How can we prove that $$\lim_{s \to \infty} \sum_{x=1}^{2s} (-1)^x\sum_{n=1}^{x}\frac{1}{n!}=\cosh (1) -1$$
It seems like this is some kind of telescopic series, but I don't know how to find the limit of this sum.

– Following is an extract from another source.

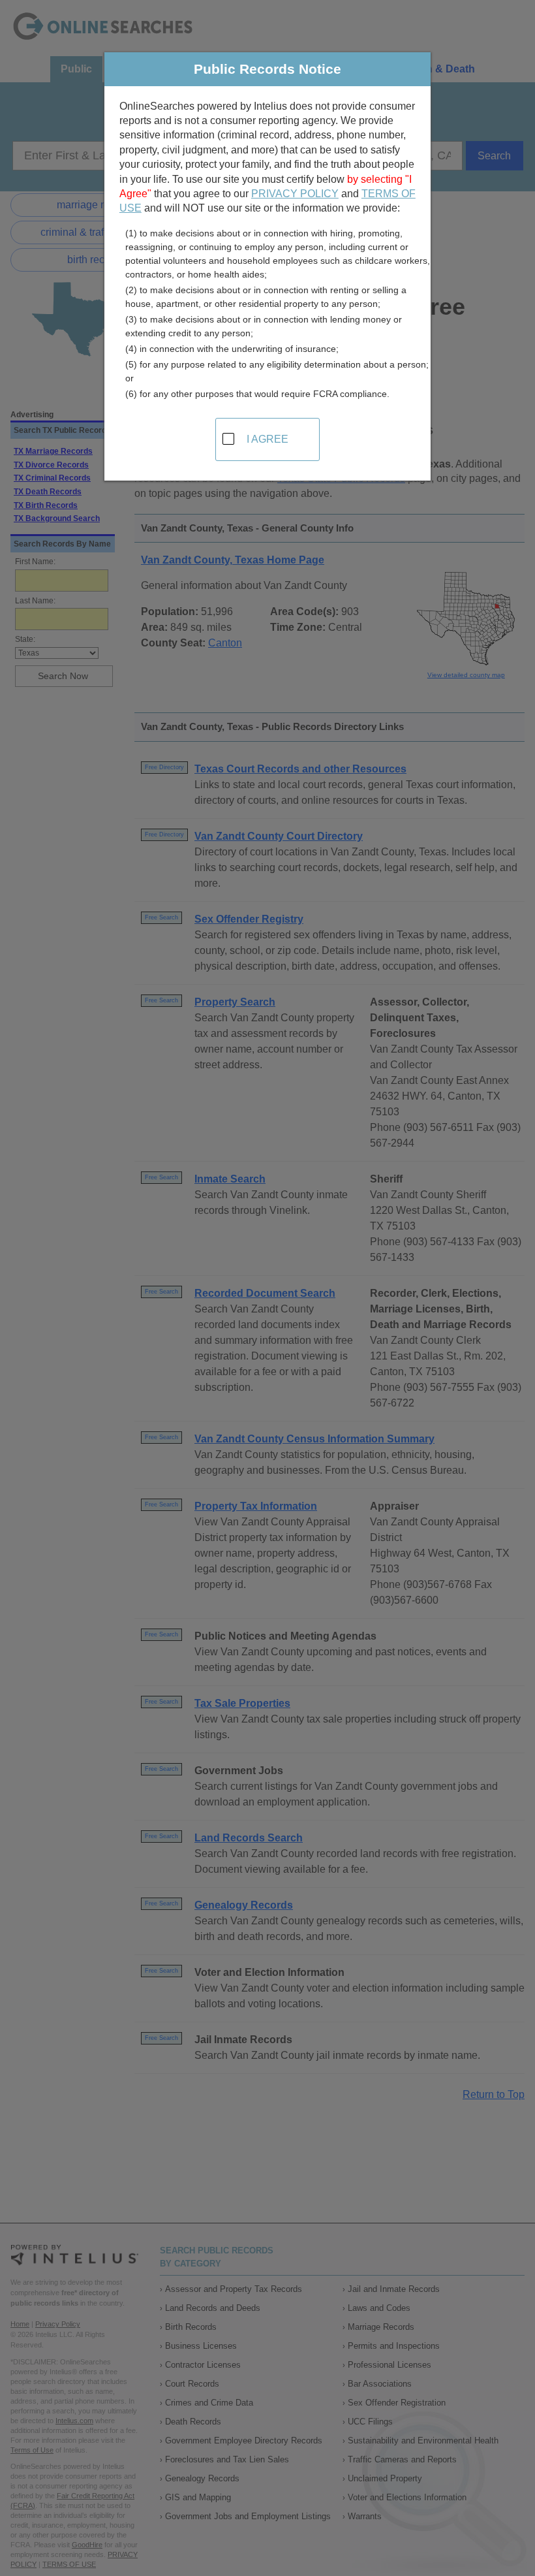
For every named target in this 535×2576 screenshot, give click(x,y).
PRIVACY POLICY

Any help would be greatly appreciated.
On
$$\cosh(x)=\frac{e^x+e^{-x}}{2}\Rightarrow \cosh(1)=\frac{e+e^{-1}}{2}$$
$$S=\sum_{x=1}^{2s}(-1)^x\sum_{n=1}^x\frac{1}{n!}$$ $$e^x=\sum_{n=0}^\infty\frac{x^n}{n!}\Rightarrow \cosh(1)=\frac 12\sum_{n=0}^\infty\frac{1^n+(-1)^n}{n!}=\frac{1}{2}\sum_{n=0}^\infty\frac{\left[1+(-1)^n\right]1^n}{n!}$$ now since for even odd n the terms will equal zero, we want: $$\cosh(1)=\sum_{n=0}^\infty\frac{1^{2n}}{(2n)!}=\sum_{n=0}^\infty\frac{1}{(2n)!}$$ going back to $S$ now we have: $$S=\sum_{x=1}^{2s}(-1)^x\sum_{n=1}^x\frac{1}{n!}=-\left(\frac 1{1!}\right)+\left(\frac 1{1!}+\frac 1{2!}\right)-\left(\frac 1{1!}+\frac 1{2!}+\frac 1{3!}\right)+...$$ and if you look at which terms you will cancel you notice that we are left with: $$S=\sum_{x=1}^s\frac 1{(2x)!}$$ Now we are simply left with: $$\lim_{s\to\infty}S_s=\cosh(1)$$
HINT:
Note that we can write
$$\begin{align} \sum_{x=1}^{2s}(-1)^x \sum_{n=1}^x\frac1{n!}&=\sum_{x=1}^s\left(-\sum_{n=1}^{2x-1}\frac1{n!}+\sum_{n=1}^{2x}\frac1{n!}\right)\\\\ &=\sum_{x=1}^s\frac1{(2x)!} \end{align}$$